● **Stored data**:
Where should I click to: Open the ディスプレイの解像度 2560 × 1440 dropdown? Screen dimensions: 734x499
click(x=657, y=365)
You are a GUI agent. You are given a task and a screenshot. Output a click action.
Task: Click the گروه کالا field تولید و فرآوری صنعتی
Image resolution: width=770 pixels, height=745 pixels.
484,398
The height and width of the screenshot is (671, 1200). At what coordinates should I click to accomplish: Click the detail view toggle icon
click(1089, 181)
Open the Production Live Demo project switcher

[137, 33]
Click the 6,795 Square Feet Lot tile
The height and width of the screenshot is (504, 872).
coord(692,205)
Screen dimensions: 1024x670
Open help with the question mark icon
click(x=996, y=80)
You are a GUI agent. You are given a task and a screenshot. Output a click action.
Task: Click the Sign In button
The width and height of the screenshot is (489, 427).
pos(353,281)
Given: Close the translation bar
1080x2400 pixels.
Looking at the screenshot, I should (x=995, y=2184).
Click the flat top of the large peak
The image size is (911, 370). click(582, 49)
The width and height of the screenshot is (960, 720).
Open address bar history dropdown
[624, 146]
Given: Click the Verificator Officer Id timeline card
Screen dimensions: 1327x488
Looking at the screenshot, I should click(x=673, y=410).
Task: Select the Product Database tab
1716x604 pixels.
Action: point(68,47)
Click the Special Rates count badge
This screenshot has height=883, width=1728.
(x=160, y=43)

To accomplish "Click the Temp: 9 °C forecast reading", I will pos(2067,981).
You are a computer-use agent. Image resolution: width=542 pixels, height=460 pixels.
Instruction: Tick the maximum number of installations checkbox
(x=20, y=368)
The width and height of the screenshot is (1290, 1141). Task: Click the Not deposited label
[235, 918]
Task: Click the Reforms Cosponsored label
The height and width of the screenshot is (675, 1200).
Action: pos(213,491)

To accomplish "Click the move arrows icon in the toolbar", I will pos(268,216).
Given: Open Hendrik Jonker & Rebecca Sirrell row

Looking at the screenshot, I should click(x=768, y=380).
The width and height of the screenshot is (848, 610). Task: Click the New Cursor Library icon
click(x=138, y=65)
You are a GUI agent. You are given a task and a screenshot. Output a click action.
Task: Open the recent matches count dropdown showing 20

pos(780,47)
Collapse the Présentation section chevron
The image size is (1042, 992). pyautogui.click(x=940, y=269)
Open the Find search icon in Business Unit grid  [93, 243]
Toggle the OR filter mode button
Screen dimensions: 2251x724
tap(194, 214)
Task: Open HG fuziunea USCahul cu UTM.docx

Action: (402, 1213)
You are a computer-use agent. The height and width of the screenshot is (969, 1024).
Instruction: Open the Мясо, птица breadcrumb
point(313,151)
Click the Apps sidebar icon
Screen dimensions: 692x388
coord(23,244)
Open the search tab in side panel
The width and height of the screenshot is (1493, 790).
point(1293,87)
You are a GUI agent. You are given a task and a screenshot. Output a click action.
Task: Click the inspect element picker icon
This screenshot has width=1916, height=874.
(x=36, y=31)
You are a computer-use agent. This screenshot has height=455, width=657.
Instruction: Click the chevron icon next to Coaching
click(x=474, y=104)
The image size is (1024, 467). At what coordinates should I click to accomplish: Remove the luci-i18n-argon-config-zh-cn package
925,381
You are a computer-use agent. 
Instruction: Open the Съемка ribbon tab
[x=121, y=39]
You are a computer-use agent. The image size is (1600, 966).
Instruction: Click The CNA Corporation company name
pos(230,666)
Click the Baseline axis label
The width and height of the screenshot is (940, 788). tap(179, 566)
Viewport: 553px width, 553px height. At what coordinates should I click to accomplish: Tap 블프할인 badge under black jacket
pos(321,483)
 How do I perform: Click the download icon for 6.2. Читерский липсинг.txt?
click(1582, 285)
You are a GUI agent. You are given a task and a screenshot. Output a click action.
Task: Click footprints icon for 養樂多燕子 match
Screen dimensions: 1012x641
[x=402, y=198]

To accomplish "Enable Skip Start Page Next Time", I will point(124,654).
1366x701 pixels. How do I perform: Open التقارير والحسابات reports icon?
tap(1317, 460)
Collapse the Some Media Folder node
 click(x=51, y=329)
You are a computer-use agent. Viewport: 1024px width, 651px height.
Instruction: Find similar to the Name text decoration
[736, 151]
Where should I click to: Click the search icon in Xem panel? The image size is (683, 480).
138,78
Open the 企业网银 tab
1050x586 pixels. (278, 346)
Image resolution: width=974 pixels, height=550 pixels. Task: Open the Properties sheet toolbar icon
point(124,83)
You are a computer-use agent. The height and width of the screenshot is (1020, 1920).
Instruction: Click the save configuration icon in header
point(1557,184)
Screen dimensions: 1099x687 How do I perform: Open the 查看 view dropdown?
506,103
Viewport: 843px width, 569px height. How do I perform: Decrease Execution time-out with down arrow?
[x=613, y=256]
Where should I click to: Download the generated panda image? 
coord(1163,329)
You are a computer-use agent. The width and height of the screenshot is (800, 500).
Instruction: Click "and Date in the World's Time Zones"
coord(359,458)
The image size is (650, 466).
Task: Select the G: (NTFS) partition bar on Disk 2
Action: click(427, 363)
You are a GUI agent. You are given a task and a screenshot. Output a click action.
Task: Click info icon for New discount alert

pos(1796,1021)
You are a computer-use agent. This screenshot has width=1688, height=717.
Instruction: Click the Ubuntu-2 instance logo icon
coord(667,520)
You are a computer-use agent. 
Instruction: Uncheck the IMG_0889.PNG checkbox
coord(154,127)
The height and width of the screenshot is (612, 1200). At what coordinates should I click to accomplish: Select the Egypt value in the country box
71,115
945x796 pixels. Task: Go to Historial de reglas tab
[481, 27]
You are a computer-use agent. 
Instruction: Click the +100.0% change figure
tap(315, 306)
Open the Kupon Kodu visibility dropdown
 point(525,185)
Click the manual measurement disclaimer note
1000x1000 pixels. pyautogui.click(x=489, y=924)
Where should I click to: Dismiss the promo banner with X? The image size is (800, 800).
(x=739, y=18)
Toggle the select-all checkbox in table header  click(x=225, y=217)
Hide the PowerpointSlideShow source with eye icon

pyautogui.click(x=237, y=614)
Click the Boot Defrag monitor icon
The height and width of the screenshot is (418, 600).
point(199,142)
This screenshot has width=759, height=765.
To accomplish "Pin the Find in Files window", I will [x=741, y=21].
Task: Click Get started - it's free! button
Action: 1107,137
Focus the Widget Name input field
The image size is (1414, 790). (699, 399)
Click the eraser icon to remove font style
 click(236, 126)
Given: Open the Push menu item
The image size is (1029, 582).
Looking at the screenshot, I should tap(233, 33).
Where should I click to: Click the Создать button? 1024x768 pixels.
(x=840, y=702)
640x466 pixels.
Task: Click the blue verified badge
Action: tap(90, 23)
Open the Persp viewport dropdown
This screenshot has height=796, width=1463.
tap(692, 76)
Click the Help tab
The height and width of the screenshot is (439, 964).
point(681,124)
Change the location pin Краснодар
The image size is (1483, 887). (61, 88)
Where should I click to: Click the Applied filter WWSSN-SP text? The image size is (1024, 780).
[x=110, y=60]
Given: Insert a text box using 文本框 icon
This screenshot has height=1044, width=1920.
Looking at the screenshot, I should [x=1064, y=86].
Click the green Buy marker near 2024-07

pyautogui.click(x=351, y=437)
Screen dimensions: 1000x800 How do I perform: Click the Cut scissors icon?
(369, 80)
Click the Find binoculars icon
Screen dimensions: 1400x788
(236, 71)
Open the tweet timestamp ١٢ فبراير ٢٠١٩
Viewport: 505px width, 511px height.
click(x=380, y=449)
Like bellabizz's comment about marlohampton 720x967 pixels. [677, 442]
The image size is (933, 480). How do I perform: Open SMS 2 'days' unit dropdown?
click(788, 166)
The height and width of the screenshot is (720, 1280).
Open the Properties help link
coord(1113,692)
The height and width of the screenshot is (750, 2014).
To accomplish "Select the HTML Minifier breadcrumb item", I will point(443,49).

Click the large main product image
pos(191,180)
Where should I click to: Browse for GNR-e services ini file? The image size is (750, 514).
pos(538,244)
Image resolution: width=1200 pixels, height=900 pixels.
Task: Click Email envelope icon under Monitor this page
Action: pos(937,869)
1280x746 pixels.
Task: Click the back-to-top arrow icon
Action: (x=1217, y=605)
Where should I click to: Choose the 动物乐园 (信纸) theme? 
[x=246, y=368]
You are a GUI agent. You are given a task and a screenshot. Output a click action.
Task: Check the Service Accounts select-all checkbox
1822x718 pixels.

● **Problem details**:
Please report every line among the entries that includes "computer".

● **Finished exercise**:
You are a computer-use agent. Image resolution: width=542 pixels, height=460 pixels.
You are a computer-use agent. The height and width of the screenshot is (969, 1024).
You are a computer-use agent. This screenshot has height=455, width=657.
You are a computer-use agent. 
You are a computer-use agent. The image size is (1600, 966).
You are a computer-use agent. Viewport: 1024px width, 651px height.
You are a computer-use agent. The height and width of the screenshot is (1020, 1920).
You are a computer-use agent. The width and height of the screenshot is (800, 500).
You are a computer-use agent. This screenshot has width=1688, height=717.
You are a computer-use agent. 
You are a computer-use agent. 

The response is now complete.